**ENUNCIADO DA TAREFA:** Extraia do texto sobre os juros altos no Brasil o trecho que começa em "Há várias causas" e termina em "aumento dos juros.", sem qualquer alteração.

**TEXTO DE ORIGEM:**
_ _ _ _ _
Há várias causas possíveis para os juros altos no Brasil. Alguns analistas apontam questões estruturais, como a permanência de algum nível de indexação e coexistência entre segmentos de alta e baixíssima produtividade operando no mesmo ambiente econômico. A conjuntura econômica local e internacional pode gerar pressões inflacionárias e causar aumento dos juros.
E há causas que derivam diretamente da administração do governo federal, tais como os excessos de gastos, a trajetória da dívida pública e a percepção do risco país. E essas últimas têm um papel ainda mais perverso, na medida em que o descontrole dos gastos públicos e a irresponsabilidade fiscal tornam mais difícil a vida das famílias, a saúde das empresas e a própria qualidade dos serviços ofertados pelos governos.
Para a maioria das famílias os juros altos tornam tudo mais difícil. Do dia a dia, até a realização de sonhos. O percentual de famílias endividadas e inadimplentes caiu um pouco em 2024, mas ainda é muito alto, respectivamente de 76,9% e 29,3% em outubro, segundo pesquisa da Confederação Nacional do Comércio.
A Caixa Econômica Federal mudou as regras para o financiamento da casa própria. Reduziu os percentuais a serem financiados e limitou o valor dos imóveis. Entre os fatores que levaram as alterações se destaca o aumento dos saques da caderneta de poupança, que é a principal fonte de crédito para os imóveis.
_ _ _ _ _
Dados armazenados:
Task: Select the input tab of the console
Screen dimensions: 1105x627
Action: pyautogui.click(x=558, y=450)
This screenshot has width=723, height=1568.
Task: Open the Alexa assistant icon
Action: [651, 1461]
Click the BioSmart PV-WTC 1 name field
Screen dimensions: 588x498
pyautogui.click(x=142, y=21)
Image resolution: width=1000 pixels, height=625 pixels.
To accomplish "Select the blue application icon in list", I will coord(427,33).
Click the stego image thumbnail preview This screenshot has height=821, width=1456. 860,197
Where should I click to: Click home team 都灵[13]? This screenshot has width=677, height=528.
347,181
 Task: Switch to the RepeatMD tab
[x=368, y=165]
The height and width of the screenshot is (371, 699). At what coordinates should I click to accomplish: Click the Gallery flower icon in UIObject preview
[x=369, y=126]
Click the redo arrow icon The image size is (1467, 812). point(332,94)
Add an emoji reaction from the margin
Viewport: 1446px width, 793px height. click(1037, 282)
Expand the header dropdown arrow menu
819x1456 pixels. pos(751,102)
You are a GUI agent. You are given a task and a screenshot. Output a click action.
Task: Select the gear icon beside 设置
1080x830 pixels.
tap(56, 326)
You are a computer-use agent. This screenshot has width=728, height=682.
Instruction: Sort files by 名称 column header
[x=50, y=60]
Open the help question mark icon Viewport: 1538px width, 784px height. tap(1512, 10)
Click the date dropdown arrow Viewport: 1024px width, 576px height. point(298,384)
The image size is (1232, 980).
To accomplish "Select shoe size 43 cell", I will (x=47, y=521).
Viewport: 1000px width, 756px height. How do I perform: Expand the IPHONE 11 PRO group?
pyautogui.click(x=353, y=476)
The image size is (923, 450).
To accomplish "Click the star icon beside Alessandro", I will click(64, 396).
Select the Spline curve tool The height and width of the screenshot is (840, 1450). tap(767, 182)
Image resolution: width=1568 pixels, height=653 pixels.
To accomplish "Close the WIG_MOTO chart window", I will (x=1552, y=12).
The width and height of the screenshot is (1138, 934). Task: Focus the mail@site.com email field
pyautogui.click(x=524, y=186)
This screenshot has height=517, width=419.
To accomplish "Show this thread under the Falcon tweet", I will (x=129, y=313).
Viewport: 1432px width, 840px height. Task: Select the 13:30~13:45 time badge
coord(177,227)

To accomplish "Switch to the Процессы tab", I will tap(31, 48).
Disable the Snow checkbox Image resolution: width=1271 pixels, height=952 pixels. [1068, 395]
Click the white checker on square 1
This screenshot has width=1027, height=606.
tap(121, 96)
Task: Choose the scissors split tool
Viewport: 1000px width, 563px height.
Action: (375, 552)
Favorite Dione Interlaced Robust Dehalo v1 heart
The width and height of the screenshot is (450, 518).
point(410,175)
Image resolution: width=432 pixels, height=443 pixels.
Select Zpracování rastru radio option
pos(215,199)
_ _ _ _ _
**RESPOSTA AO EXERCÍCIO:**
Há várias causas possíveis para os juros altos no Brasil. Alguns analistas apontam questões estruturais, como a permanência de algum nível de indexação e coexistência entre segmentos de alta e baixíssima produtividade operando no mesmo ambiente econômico. A conjuntura econômica local e internacional pode gerar pressões inflacionárias e causar aumento dos juros.